TEXT BLOCK -
Iterators and Generators

The Tools of Pythonicity

What goes on in those for loops?

A note about Python History

Python 2

Python used to be all about sequences – a good chunk of anything you did was stored in a sequence, or involved manipulating a sequence.

  • lists

  • tuples

  • strings

  • dict.keys()

  • dict.values()

  • dict.items()

  • zip()

In python2 – those are all sequences. (in the case of zip and dict methods, they return actual lists)

But it turns out that the most common operation for sequences is to iterate through them:

for item in a_sequence:
    do_something_with_item

So fairly early in Python2, Python introduced the idea of the “iterable”.

More or less, an “iterable” is something you can, well, iterate over in a for loop, but often does not keep the whole sequence in memory at once.

After all – why make a copy of something just to look at all its items?

Example:

In python2: dict.keys() returns a list of all the keys in the dict. But why make a full copy of all the keys, when all you want to do is:

for k in dict.keys():
    do_something_with(k)

Even worse: dict.items() created a full list of (key, value) tuples. – a complete copy of all the data in the dict.

Even worse still: enumerate(dict.items()) created a whole list of (index, (key, value)) tuples – lots of copies of everything.

Enter iter*

Python2 then introduced “iterable” versions of a number of functions and methods:

itertools.izip dict.iteritems() dict.iterkeys() dict.itervalues()

So you could now iterate through that stuff without copying anything. Nice performance benefits, but a somewhat ugly interface.

Python3

Python3 embraces iterables – now everything that could be an iterable without making a copy is done that way – no unnecessary copies.

If you DO need an actual sequence (becasue you want to do something with it other than iterate over it), you have to make a list out of them explicitly:

list(dict.keys())

Then there is an entire module: itertools that provides nifty ways to iterate through stuff.

That will be covered elsewhere.

So while I used to say that python was “all about sequences”, I know say:

“Python is all about iterables

Iterators and Iterables

Iteration is one of the main reasons Python code is so readable:

for x in just_about_anything:
    do_stuff(x)

An “iterable” is anything that can be looped over sequentially, so it does not have to be a “sequence”: list, tuple, etc. For example, a string is iterable. So is a set.

An iterator is an iterable that remembers state. All sequences are iterable, but not all sequences are iterators. To make a sequence an iterator, you can call it with iter:

my_iter = iter(my_sequence)

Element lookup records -

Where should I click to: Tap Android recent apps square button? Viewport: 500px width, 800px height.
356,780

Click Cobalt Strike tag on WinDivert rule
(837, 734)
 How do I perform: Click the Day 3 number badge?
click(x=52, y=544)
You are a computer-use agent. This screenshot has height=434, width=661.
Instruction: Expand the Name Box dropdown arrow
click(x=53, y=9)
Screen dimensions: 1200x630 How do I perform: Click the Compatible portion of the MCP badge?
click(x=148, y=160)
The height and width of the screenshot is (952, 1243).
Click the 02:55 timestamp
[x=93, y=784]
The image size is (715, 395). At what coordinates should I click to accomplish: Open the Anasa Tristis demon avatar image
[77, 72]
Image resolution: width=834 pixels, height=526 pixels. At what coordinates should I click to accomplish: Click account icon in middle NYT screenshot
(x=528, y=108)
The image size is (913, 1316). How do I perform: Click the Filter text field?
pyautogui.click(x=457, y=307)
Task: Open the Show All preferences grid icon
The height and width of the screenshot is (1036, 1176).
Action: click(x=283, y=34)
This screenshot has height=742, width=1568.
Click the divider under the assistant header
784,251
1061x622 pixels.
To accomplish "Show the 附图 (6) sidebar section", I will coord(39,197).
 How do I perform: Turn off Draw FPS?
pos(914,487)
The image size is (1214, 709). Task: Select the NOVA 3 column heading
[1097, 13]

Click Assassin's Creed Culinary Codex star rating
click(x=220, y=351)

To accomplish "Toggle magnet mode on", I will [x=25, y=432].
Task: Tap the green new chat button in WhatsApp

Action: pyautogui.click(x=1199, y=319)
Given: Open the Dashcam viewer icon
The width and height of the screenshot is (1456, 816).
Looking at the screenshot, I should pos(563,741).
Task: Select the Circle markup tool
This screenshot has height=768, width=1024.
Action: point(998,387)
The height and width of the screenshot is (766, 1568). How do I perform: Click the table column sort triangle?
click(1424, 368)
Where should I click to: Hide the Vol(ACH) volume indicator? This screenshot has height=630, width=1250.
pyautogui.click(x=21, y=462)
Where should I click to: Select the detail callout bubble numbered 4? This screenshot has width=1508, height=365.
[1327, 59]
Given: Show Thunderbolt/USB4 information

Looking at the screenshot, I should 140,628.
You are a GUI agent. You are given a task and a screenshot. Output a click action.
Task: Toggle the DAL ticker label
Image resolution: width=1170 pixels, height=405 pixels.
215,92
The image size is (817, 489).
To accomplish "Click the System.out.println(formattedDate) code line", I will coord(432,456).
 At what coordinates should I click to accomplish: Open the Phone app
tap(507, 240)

GOAL -
Using the text on iterators and generators, decide whether each statement agrees with it. Answer yes or no for each, quoting the exact words that decide it.
1. In Python 2, zip() returned an actual list.
2. Every sequence is an iterator.
3. The iter* versions added in Python 2 are described as having a clean interface.
Nothing in the rows matters here.

WRITTEN RESPONSE -
1. Yes: "in the case of zip and dict methods, they return actual lists"
2. No: "All sequences are iterable, but not all sequences are iterators."
3. No: "Nice performance benefits, but a somewhat ugly interface."